I don't understand why the difference between the same distribution is greater than 0. MWE

import torch
import numpy as np
from torch.utils.data import TensorDataset
from otdd.pytorch.distance import DatasetDistance

import openml
d1 = openml.datasets.get_dataset(31)
d2 = openml.datasets.get_dataset(31)

def dataset_from_numpy(X, Y, classes = None):
    targets =  torch.LongTensor(list(Y))
    ds = TensorDataset(torch.from_numpy(X).type(torch.FloatTensor),targets)
    ds.targets =  targets
    ds.classes = classes if classes is not None else [i for i in range(len(np.unique(Y)))]
    return ds

samples = 100
dim     = 6

x1,y1,_,_ = d1.get_data(dataset_format="array", target=d1.default_target_attribute)
x2,y2,_,_ = d2.get_data(dataset_format="array", target=d2.default_target_attribute)

# x2 = np.random.randn(samples, dim)
# y2 = np.random.randint(0, 2, size=(samples))
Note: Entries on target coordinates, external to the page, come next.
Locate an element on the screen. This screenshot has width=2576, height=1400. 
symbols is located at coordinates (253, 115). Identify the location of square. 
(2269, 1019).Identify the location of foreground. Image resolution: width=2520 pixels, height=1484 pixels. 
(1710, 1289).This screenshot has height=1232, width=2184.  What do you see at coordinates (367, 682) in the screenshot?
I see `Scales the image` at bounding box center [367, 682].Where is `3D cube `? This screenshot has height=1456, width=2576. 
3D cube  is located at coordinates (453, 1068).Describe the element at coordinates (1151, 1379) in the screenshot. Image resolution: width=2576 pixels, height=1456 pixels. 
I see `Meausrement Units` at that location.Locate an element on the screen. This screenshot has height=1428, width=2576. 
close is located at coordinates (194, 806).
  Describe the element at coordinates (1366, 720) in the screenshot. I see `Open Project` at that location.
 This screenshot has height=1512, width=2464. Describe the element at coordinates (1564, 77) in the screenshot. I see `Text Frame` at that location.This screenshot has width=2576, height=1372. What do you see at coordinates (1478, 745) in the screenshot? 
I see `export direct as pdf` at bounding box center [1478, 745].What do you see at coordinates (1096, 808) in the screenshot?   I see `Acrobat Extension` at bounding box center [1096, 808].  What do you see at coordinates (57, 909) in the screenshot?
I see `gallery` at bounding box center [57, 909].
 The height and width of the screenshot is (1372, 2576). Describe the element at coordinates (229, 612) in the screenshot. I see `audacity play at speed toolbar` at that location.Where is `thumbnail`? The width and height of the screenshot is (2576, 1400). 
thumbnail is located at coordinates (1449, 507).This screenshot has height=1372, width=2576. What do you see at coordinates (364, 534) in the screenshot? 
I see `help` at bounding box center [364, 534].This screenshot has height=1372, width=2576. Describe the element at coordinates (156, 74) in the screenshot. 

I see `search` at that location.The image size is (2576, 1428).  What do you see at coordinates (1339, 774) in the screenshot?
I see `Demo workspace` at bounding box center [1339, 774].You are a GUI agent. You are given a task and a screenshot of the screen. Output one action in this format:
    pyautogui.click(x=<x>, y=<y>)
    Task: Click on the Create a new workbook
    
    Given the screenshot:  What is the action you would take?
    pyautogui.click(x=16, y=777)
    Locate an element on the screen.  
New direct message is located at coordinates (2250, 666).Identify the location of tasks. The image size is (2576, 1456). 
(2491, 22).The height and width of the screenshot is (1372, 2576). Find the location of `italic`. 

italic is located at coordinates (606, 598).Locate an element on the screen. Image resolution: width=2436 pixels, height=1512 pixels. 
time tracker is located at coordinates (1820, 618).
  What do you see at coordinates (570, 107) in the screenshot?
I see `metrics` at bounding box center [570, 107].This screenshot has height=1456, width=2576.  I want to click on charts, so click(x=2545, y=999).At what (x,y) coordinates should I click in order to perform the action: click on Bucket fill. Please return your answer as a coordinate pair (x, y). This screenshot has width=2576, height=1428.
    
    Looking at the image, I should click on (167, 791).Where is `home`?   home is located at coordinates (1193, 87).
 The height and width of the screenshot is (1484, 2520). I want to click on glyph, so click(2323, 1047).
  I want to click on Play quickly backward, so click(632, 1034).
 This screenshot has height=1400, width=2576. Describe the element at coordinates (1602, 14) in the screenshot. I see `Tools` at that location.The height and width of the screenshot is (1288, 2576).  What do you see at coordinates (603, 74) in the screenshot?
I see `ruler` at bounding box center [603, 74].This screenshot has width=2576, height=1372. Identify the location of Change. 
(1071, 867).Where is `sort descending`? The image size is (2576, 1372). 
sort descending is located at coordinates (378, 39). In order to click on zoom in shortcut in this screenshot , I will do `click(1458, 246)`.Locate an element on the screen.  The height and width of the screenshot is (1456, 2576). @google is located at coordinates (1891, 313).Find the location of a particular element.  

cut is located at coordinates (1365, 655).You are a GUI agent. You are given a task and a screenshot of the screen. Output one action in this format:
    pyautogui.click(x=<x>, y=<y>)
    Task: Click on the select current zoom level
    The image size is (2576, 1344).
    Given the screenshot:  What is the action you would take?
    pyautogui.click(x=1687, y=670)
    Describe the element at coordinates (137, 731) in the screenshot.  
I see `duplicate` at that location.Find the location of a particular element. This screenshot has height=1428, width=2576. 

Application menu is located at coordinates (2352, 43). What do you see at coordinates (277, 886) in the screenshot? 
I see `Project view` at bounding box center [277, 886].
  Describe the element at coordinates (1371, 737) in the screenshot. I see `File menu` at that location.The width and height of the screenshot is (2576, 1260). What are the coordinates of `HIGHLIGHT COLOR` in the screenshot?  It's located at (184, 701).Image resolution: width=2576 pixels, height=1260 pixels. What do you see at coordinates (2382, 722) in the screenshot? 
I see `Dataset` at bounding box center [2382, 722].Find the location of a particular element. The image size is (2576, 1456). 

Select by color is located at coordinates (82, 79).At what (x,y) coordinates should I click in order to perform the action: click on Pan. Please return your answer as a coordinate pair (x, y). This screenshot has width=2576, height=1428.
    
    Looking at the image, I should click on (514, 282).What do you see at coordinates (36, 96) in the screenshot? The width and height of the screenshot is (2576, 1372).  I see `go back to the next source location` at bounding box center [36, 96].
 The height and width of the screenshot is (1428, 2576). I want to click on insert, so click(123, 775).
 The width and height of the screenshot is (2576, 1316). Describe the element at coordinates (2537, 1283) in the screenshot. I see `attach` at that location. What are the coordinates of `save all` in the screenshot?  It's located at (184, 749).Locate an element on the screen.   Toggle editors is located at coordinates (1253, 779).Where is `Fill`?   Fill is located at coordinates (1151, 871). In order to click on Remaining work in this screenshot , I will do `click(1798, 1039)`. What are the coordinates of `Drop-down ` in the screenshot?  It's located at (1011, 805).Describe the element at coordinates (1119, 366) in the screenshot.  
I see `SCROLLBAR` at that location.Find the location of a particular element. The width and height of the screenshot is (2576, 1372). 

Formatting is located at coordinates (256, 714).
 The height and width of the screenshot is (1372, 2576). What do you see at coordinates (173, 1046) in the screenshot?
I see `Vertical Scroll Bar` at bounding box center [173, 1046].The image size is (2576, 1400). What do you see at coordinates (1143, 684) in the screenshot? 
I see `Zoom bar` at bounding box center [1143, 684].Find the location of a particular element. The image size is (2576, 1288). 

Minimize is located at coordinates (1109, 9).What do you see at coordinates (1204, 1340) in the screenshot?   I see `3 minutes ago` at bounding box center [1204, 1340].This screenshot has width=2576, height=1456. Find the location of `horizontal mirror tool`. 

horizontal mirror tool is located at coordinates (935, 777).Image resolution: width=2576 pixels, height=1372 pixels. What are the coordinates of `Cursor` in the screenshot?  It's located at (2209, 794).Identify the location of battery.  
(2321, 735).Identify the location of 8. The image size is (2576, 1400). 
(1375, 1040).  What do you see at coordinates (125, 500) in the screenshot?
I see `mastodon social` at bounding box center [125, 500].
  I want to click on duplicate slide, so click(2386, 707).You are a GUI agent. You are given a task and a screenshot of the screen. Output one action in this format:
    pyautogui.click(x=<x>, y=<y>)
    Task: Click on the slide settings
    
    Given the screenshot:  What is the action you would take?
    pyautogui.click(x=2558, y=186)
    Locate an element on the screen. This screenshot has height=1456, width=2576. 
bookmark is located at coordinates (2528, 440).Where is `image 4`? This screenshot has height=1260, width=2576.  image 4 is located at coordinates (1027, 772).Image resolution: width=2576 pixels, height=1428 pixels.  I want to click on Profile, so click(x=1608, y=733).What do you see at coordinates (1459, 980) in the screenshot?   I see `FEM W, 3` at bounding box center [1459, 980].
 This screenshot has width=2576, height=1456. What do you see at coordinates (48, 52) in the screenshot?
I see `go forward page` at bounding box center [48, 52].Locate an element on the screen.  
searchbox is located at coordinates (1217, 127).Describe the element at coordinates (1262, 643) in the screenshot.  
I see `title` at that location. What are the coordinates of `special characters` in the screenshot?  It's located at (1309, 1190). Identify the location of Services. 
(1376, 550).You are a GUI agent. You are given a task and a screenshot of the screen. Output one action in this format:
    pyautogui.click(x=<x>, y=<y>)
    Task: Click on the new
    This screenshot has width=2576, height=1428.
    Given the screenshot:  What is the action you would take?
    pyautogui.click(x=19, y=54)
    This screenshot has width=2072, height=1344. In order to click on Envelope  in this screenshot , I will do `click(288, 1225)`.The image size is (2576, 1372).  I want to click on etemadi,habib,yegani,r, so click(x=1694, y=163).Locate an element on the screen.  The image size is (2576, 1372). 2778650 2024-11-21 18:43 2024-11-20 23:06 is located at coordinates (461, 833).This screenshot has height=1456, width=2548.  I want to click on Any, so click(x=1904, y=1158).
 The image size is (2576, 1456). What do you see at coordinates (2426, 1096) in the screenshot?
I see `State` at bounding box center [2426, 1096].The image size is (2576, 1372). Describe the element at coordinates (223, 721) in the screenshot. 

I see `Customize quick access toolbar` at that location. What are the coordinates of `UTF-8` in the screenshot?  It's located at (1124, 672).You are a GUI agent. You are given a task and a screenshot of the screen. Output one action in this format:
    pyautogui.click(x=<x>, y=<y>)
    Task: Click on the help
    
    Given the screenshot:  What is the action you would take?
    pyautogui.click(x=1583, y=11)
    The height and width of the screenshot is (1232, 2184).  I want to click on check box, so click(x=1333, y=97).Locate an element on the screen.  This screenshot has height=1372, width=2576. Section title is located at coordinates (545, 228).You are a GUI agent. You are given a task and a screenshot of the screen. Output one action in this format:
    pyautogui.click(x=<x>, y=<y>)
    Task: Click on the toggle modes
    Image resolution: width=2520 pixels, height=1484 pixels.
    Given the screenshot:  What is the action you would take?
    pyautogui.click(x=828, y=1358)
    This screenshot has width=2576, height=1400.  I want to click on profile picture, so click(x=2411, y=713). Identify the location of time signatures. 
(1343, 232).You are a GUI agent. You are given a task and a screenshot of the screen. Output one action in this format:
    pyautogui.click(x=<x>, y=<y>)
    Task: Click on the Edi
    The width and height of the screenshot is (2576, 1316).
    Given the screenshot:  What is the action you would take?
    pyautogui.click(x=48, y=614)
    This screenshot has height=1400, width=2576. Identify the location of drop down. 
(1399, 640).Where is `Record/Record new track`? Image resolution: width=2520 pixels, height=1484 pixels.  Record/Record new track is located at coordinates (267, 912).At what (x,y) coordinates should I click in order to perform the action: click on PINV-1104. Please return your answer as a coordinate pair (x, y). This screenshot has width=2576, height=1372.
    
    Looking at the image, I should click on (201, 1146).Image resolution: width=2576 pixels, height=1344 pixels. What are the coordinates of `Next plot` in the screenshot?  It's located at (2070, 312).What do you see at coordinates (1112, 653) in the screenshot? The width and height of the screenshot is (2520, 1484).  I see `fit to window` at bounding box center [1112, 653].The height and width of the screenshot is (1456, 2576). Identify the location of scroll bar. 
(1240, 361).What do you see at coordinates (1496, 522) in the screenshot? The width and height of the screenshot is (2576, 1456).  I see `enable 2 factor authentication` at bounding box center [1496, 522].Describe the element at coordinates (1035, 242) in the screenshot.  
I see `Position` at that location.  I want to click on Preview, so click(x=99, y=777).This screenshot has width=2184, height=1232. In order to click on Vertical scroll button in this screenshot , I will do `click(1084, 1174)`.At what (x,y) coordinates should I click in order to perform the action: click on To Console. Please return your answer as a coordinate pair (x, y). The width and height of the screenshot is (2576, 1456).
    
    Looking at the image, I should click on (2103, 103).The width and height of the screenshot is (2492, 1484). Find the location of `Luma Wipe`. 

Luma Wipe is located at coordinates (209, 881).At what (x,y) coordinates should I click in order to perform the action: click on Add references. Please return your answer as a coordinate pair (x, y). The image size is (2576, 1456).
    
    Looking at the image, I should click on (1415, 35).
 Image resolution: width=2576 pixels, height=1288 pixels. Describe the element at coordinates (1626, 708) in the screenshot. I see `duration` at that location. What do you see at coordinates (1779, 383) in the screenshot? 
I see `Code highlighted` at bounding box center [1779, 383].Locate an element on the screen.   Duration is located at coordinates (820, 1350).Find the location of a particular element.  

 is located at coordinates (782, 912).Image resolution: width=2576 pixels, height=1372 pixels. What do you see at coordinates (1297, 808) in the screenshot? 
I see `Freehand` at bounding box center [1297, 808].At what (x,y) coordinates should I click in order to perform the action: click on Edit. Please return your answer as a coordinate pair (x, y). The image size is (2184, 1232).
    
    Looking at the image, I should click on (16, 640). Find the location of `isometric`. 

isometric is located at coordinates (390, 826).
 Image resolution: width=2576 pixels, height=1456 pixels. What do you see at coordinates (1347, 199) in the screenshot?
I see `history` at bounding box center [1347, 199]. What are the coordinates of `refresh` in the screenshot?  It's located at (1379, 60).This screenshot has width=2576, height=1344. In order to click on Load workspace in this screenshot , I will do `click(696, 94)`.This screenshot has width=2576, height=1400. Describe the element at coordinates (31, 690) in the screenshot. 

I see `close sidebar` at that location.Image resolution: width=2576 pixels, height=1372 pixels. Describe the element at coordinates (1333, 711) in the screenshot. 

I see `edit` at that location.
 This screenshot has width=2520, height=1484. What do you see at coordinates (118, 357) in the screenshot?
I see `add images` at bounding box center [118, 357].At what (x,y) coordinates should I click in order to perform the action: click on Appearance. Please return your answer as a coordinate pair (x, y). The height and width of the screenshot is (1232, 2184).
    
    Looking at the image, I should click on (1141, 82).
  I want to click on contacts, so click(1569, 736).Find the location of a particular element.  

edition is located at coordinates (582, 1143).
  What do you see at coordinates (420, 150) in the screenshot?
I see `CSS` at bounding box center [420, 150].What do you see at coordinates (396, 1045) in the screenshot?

ds1 = dataset_from_numpy(x1,y1)
ds2 = dataset_from_numpy(x2,y2)
dist = DatasetDistance(ds1,ds2, inner_ot_method = 'exact',
                       debiased_loss = True, entreg = 1e-1,
                       device='cuda')
print(dist.distance())

output:
tensor(1.8688, device='cuda:0')
dmelis commented 2 years ago

Hi @prabhant. Can you run it again with the arg inner_ot_debiased=True? It should be 0 now. The explanation is that the label-to-label distances (the 'inner problem') also relies on entropy regularization, which introduces a bias term, and therefore might lead to d(a,a) >0. That flag controls whether the debiased version of OT is used for this inner problem too. I should probably set the default to True.

prabhant commented 2 years ago

Yes i get a zero now, thanks for explanation.